Retour au Centre de la petite enfance

Retour au Centre de la petite enfance - Claudia Collard : Actualités  Coronavirus (COVID-19)

Contexte de pandémie ou non, l’amour et la douceur des éducatrices demeure intact. (Photo: courtoisie Mireille Chabot)

Réservés jusqu’alors aux enfants dont les parents oeuvraient dans les secteurs essentiels, les milieux de garde débutaient l’accueil d’une partie de leur clientèle régulière le 11 mai. Comme l’exigent les autorités gouvernementales, l’équipement de protection devenait du même coup obligatoire. Apeurés les tout-petits en retrouvant leur éducatrice ainsi «déguisée»? «Au contraire, ils ont super bien réagi. Les éducatrices ont fait des blagues avec leur «costume d’Halloween» et ils ont trouvé ça très comique», atteste Mireille Chabot, directrice générale du CPE-Bureau coordonnateur Sous les étoiles, ajoutant que les enfants se sont également bien adaptés aux nouvelles façons de faire inhérentes aux nouvelles mesures d’hygiène et aux règles de distanciation sociale.

En ce moment, 29 enfants sur les 80 que compte le CPE Sous Les Étoiles de la rue Cartier à Lac-Mégantic peuvent fréquenter l’installation. Si tout se passe bien, cette proportion passera à 50% le 25 mai, puis à 75% le 8 juin et finalement à 100% le 22 juin. Idem pour les installations La Boîte à sourires de Saint-Romain (29 enfants au total), La Petite Bottine de Lac-Drolet (29) et Le Papillon-Lune (42), situé dans l’édifice Le Concerto de la rue Frontenac. Les responsables de service de garde en milieu familial, au nombre de 50 dans la région, pouvaient pour leur part accueillir 50% de leur clientèle à compter du 11 mai.

Depuis le début du confinement, le Centre de la petite enfance de la rue Cartier accueillait une quinzaine d’enfants de parents travaillant dans les secteurs essentiels. Des tout-petits venant de divers milieux de garde, qui ont appris à composer avec de nouvelles façons de jouer. Tout comme les enfants de la «rentrée» du 11 mai.

«Comme les enfants ne peuvent jouer ensemble, les locaux ont été aménagés différemment. C’était le gros défi, en plus de la désinfection des jouets, en retirant tout ceux qui sont colporteurs de microbes. Des coins thématiques ont été organisés. On est un peu revenu à d’anciens programmes, des connaissances qu’on possédait déjà, et on s’est renouvelé là-dedans, grâce à de belles formations auxquelles les éducatrices en télétravail ont eu accès», communique Mme Chabot.

Cette dernière fait valoir que l’aménagement de différentes stations de jeu permet aux 0-5 ans de respecter la distanciation de deux mètres, une simple consigne verbale étant insuffisante à leur âge.
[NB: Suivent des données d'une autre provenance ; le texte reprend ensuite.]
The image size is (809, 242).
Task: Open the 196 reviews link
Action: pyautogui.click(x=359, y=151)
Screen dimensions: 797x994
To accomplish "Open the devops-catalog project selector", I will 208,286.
La cour du CPE est par ailleurs divisée en sections afin d’éviter les contacts entre enfants de groupes différents. Les horaires rotatifs et les marches à l’extérieur favorisent aussi la distanciation.

Mirelle Chabot voit aussi d’autres avantages au jeu individuel, dont la diminution de conflits. Le nombre d’enfants réduit permet en outre un contact privilégié avec chacun d’entre eux. «Afin que l’enfant puisse développer son plein potentiel, l’éducatrice pourra mettre à sa disposition les jeux lui permettant de relever des défis répondant à ses besoins, tant sur le plan de la motricité qu’au niveau cognitif.»
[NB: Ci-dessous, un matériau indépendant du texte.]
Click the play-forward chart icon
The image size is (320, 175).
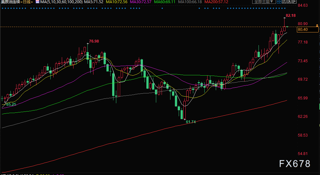point(289,2)
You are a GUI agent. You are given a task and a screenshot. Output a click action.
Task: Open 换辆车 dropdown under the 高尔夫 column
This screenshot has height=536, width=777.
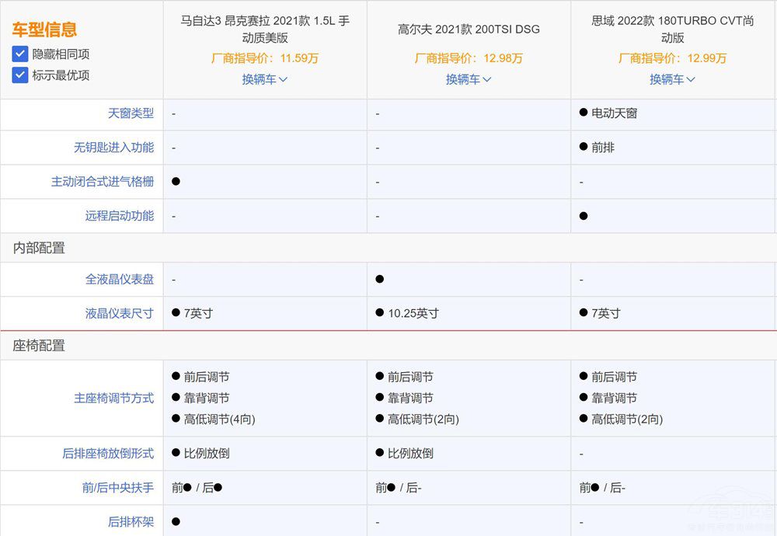(x=468, y=79)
Et qui dit distanciation ne dit pas laisser un enfant pleurer dans son coin. «Bien sûr que les éducatrices peuvent faire des câlins! Elles sont protégées, donc elles peuvent au besoin les réconforter», soulève Mireille Chabot, mentionnant que des mesures de sécurité rigoureuses ont été instaurées. Chaque matin à l’entrée, les parents et les membres du personnel doivent remplir un questionnaire. Un seul symptôme pouvant être lié à la COVID-19, présent chez soi ou ses proches, mène automatiquement au retour à la maison. À cela s’ajoute le lavage des mains, fréquent et obligatoire à chaque transition.

Malgré le nombre restreint d’enfants pouvant être accueillis, la directrice générale du Bureau coordonnateur indique que les besoins ont pu être comblés depuis le 15 mai. «Certains parents se sont trouvé un plan B et les autres peuvent trouver un milieu de garde temporaire sur le site laplace0-5.com» informe-t-elle.